Hi,

When postgres on linux receives connection on a high rate client
connections sometimes error out with:
could not send data to server: Transport endpoint is not connected
could not send startup packet: Transport endpoint is not connected

To reproduce start something like on a server with sufficiently high
max_connections:
pgbench -h /tmp -p 5440 -T 10 -c 400 -j 400 -n -f /tmp/simplequery.sql

Now that's strange since that error should happen at connect(2) time,
not when sending the startup packet. Some investigation led me to
fe-secure.c's PQConnectPoll:

if (connect(conn->sock, addr_cur->ai_addr,
                        addr_cur->ai_addrlen) < 0)
{
    if (SOCK_ERRNO == EINPROGRESS ||
        SOCK_ERRNO == EWOULDBLOCK ||
        SOCK_ERRNO == EINTR ||
        SOCK_ERRNO == 0)
    {
        /*
         * This is fine - we're in non-blocking mode, and
         * the connection is in progress.  Tell caller to
         * wait for write-ready on socket.
         */
        conn->status = CONNECTION_STARTED;
        return PGRES_POLLING_WRITING;
    }
    /* otherwise, trouble */
}

So, we're accepting EWOULDBLOCK as a valid return value for
connect(2). Which it isn't. EAGAIN in contrast is on some BSDs and on
linux. Unfortunately POSIX allows those two to share the same value...

My manpage tells me:
EAGAIN No more free local ports or insufficient entries in the routing cache.  
For
       AF_INET see the description of
       /proc/sys/net/ipv4/ip_local_port_range ip(7)
       for information on how to increase the number of local
       ports.

So, the problem is that we took a failed connection as having been
initially successfull but in progress.

Not accepting EWOULDBLOCK in the above if() results in:
could not connect to server: Resource temporarily unavailable
      Is the server running locally and accepting
      connections on Unix domain socket "/tmp/.s.PGSQL.5440"?

which makes more sense.

Trivial patch attached.

Now, the question is why we cannot complete connections on unix sockets?
Some code reading reading shows net/unix/af_unix.c:unix_stream_connect()
shows:
        if (unix_recvq_full(other)) {
                err = -EAGAIN;
                if (!timeo)
                        goto out_unlock;
So, if we're in nonblocking mode - which we are - and the receive queue
is full we return EAGAIN. The receive queue for unix sockets is defined
as
static inline int unix_recvq_full(struct sock const *sk)
{
        return skb_queue_len(&sk->sk_receive_queue) > sk->sk_max_ack_backlog;
}
Where sk_max_ack_backlog is whatever has been passed to the
listen(backlog) on the listening side.

Question: But postgres does listen(fd, MaxBackends * 2), how can that be
a problem?
Answer:
       If the backlog argument is greater than the value in 
/proc/sys/net/core/somaxconn,
       then  it  is  silently  truncated to that value; the default value in 
this file is
       128.  In kernels before 2.4.25, this limit was a hard coded value, 
SOMAXCONN, with
       the value 128.

Setting somaxconn to something higher indeed makes the problem go away.

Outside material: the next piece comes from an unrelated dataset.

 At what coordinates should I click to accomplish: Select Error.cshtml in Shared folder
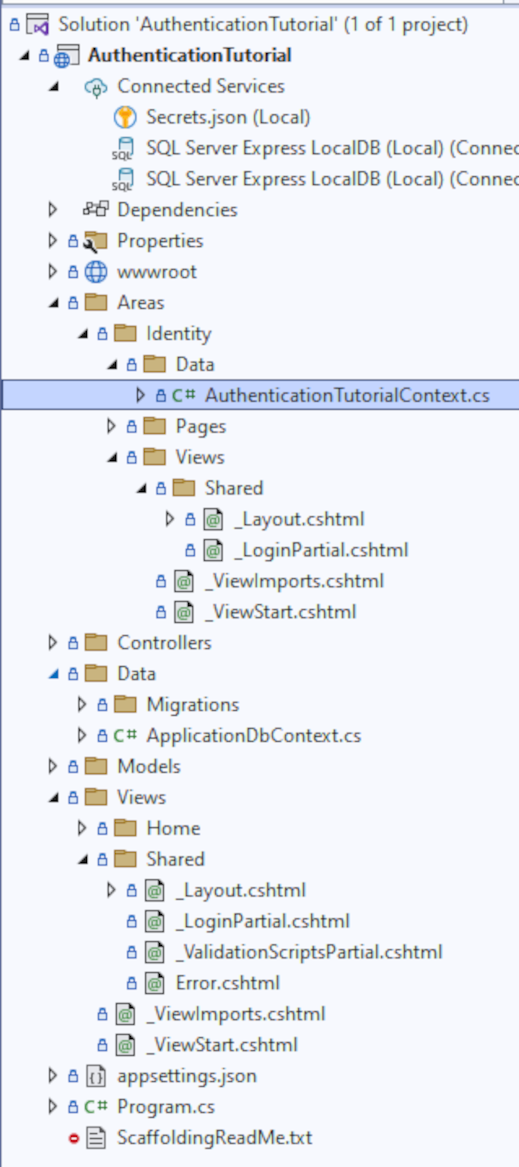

I'd guess that pretty much the same holds true for tcp connections,
although I didn't verify that which would explain some previous reports
on the lists.

TLDR: Increase /proc/sys/net/core/somaxconn

Greetings,

Andres Freund

-- 
 Andres Freund                     http://www.2ndQuadrant.com/
 PostgreSQL Development, 24x7 Support, Training & Services
>From da5cfb7d237a4a07b146fb9d255f0de72207de10 Mon Sep 17 00:00:00 2001
From: Andres Freund <and...@anarazel.de>
Date: Mon, 17 Jun 2013 16:00:58 +0200
Subject: [PATCH] libpq: Handle connect(2) returning EAGAIN/EWOULDBLOCK
 correctly

libpq used to accept EWOULDBLOCK - which is allowed to have the same value as
EAGAIN by posix - as a valid return code to connect(2) indicating that a
connection is in progress. While posix doesn't specify either as a valid return
code, BSD based systems and linux use it to indicate temporary resource
exhaustion.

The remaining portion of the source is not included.